日本の貴重なデジタル化資料を公開している国立国会図書館デジタルコレクション(デジコレ)。本連載では、デジコレで見ることができるデジタル化資料の中からコレは! というものを探し出し、紹介していきます。
10月29日のニュース見ました?
え、何のこと?
Amazonが、国会国立図書館のパブリックドメイン古書をKindle化するっていうアレですよ。
ああ、1冊100円で配信しますっていうやつね。それがどうしたの?
どうしたのって、お、お宝を先に見つけられてしまうかもしれないじゃないですか! しかも年内に1000冊以上配信するとか言ってるし!
でも、いまのところラインアップを見る限りはメジャーどころばかりじゃない? だったらこっちはもっとマニアックな路線を走ればいいだけよ。
それは、まあ、そうですが……。便利になることは良いことだとは思いますが、デジコレで探すほうが個人的に、こう、「いま自分は、日本の宝を発掘しているんだ!」みたいな気分になって楽しいです。
たしかに多少ページ送りでもたつくことがあったり、作品によっては文字がつぶれていることなどもありますが、それも味なんじゃないかと思っています。
使い分けが大事になってくるんじゃないかしら。教材としては使いやすいかもね、Amazon版も。

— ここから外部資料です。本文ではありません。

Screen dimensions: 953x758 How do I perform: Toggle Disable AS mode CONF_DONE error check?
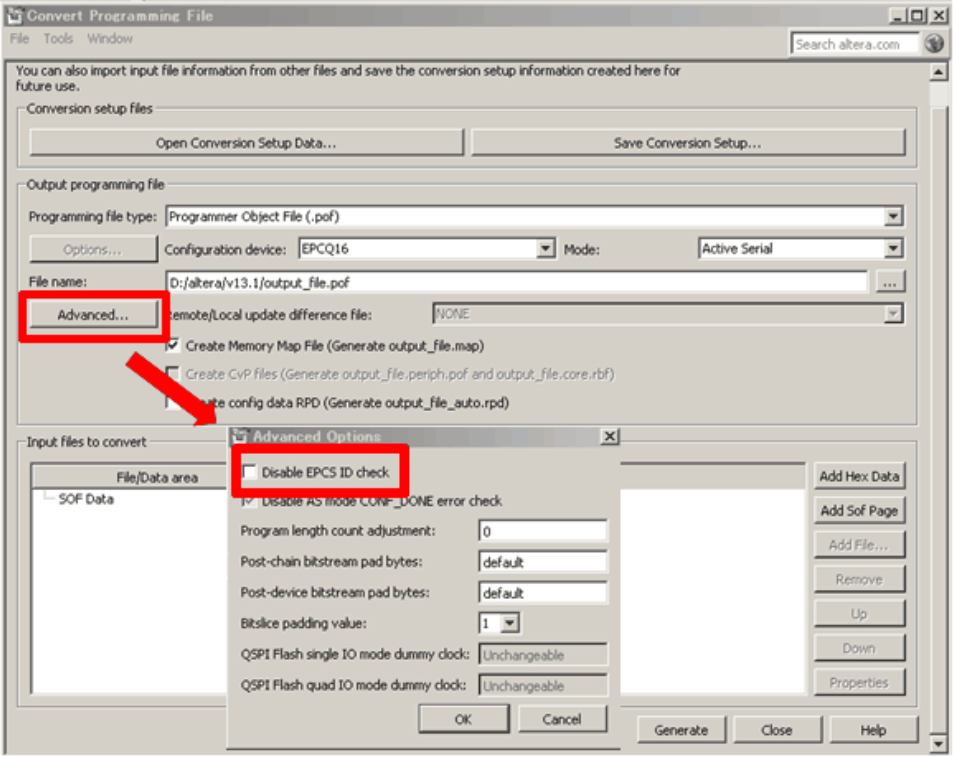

でも、データを作って最初に読めるようにしてくれたのは国立国会図書館なので、まずはそちらに敬意を払いたいと思います。ほんと、ありがとうございます。
では、長くなりましたが今日のネタを紹介していきましょう。
はい、ドンッ!
象……よね? やけに丸いけど。
これは江戸時代の絵師・伊藤若冲(いとうじゃくちゅう)の作品で、屏風に描かれた象の絵ですね。ちなみに、この本は美術記者として活躍した金井紫雲によってまとめられたもので、1936年に刊行されています。
若冲は、1716年に京都の問屋の長男として生まれました。父の死によって、23歳で4代目となった若冲ですが商売に興味はなく、もっぱら絵を描いていたそうです。本格的に描き始めたのは、40歳になり隠居してからで、写実と空想を組み合わせた独特の画風で人気を博しました。
こうした、鳥や魚、草花などの動植物を描いた若冲の作品群を「動植綵絵(どうしょくさいえ)」といいます。現在そのほとんどは宮内庁が保存しているみたいです。
そしてもう一人、若冲と同じ1716年生まれの俳人を紹介します。
春の海 終日のたりのたり哉
あ、与謝蕪村!
さすがです。与謝蕪村は俳人として有名ですが、絵画も得意で俳画の創始者としても知られています。俳画は俳句とセットに描かれるものですが、俳句を題材にして描く場合や、逆に俳画を題材に句を読むこともあるそうですね。ちなみに、こういった俳画のようなものを「賛」といって、自分の作品(俳句)に自分で賛(俳画)を書くことを自画自賛といいます。
へぇ、それは知らなかったわ。
それでは、蕪村の絵も見ていきましょう。
なぜ今回、若冲と蕪村を取り上げたのかというと、2015年の3月〜5月に東京のサントリー美術館で、7月〜8月に滋賀のMIHO MUSEUMで2人の生誕300周年を記念した展覧会が開かれるという情報をキャッチしたからです。200点近くの作品が展示されるそうですよ。
そんな理由だったのね。
いいじゃないですか、自画自賛の語源も知ることができたわけですし。これもひとえに、私の普段からのデジコレ探索と調査の努力があってのことだということを忘れないでいただき――
最後は自画自賛するっていうオチかーい! 何か昭和の漫画みたいなノリを感じたわ。じゃあ、第19回をお楽しみにー。